Patient in Utah Nurse's Arrest Controversy Dies

Nurse was arrested after refusing to draw his blood
By Rob Quinn,  Newser Staff
Posted Sep 27, 2017 1:26 AM CDT
Patient at Center of Nurse Arrest Controversy Dies
n this July 26, 2017, frame grab from video taken from a police body camera, nurse Alex Wubbels is arrested by a Salt Lake City police officer at University Hospital in Salt Lake City.   (Salt Lake City Police Department/Courtesy of Karra Porter via AP, File)

A sad development in the Salt Lake City nurse arrest controversy: Bill Gray, the patient whose blood nurse Alex Wubbels refused to allow police to take without consent or a warrant, has died from the injuries he suffered in a July car crash. Gray, a reserve police officer with the force in Rigby, Idaho, and a full-time truck driver, suffered burns over 46% of his body when a suspect fleeing police near Logan, Utah, crashed into his truck, KIFI reports. He had been in the University of Utah burn unit since the crash and was unconscious when police requested a blood draw. He died Monday after a "long, hard fight," police said in a Facebook post.

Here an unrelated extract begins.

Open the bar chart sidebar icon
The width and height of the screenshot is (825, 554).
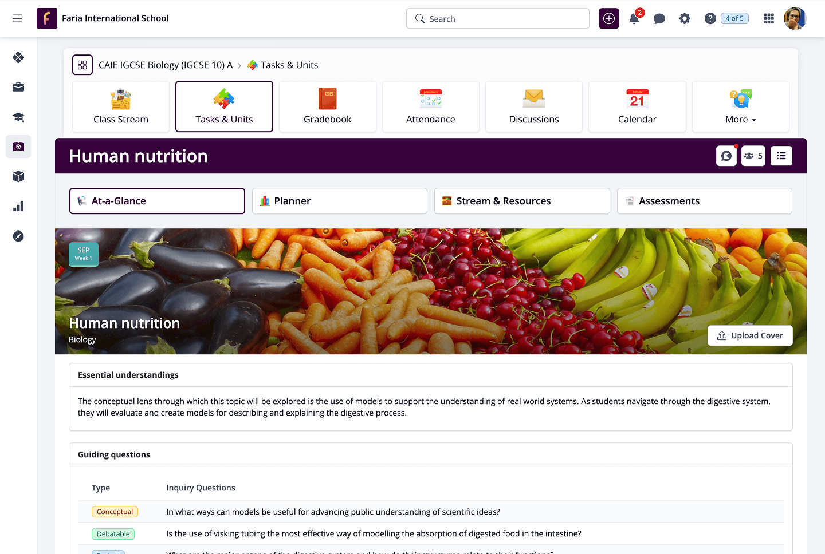tap(18, 207)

"Bill truly was the best of mankind," the Facebook post said. He "was a big man, with a bigger heart. Everything about him was generous and kind." The fleeing suspect died at the scene of the July 26 crash. Salt Lake City police detective Jeff Payne and his supervisor, Lt. James Tracy, were suspended after an attorney released video of Payne violently arresting Wubbels for following hospital policy and refusing to draw Gray's blood. On Monday, the chief of Salt Lake City's police union accused the city's mayor and police chief of "unfairly and improperly" making "pariahs" of the officers, the Salt Lake Tribune reports. (An internal affairs report accuses the officers of showing "extremely poor judgment.")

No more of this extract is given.